Simon Jenkins got at some of this in a Guardian column on Wikileaks: “Accountability can only default to disclosure. As Jefferson remarked, the press is the last best hope when democratic oversight fails.” But at the nadir the last best hope failed, too. When that happens accountability defaults to extreme disclosure, which is where we are today. The institutional press isn’t driving it; the wilds of the Internet are. To understand Julian Assange and the weird reactions to him in the American press we need to tell a story that starts with Judy Miller and ends with Wikileaks
I'd put it more that Wikileaks only exists because the mainstream media has largely failed (and, reading the coverage of the Wikileaks affaire, is largely still failing). No doubt there will now be a lot of effort to crush the Open Net - as political scientist Henry Farrell, among other scholars, has observed:
[A] small group of privileged private actors can become “points of control”–states can use them to exert control over a much broader group of other private actors. This is because the former private actors control chokepoints in the information infrastructure or in other key networks of resources.

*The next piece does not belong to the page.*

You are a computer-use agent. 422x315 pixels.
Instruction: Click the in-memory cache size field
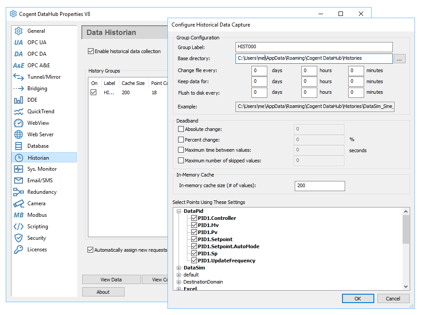point(320,186)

They can block or control flows of data or of other valuable resources among a wide variety of other private actors.
I think Clay Shirky is
on the money here:
Over the long haul, we will need new checks and balances for newly increased transparency — Wikileaks shouldn’t be able to operate as a law unto itself anymore than the US should be able to. In the short haul, though, Wikileaks is our Amsterdam*. Whatever restrictions we eventually end up enacting, we need to keep Wikileaks alive today, while we work through the process democracies always go through to react to change. If it’s OK for a democracy to just decide to run someone off the internet for doing something they wouldn’t prosecute a newspaper for doing, the idea of an internet that further democratizes the public sphere will have taken a mortal blow.
Lesson though, for those who muzzled the MSM, is be careful what you wish for.... unintended consequences and all that.
*The Catholic Church tried to muzzle use of the new fangled printing press, the printers of Amsterdam rebelled.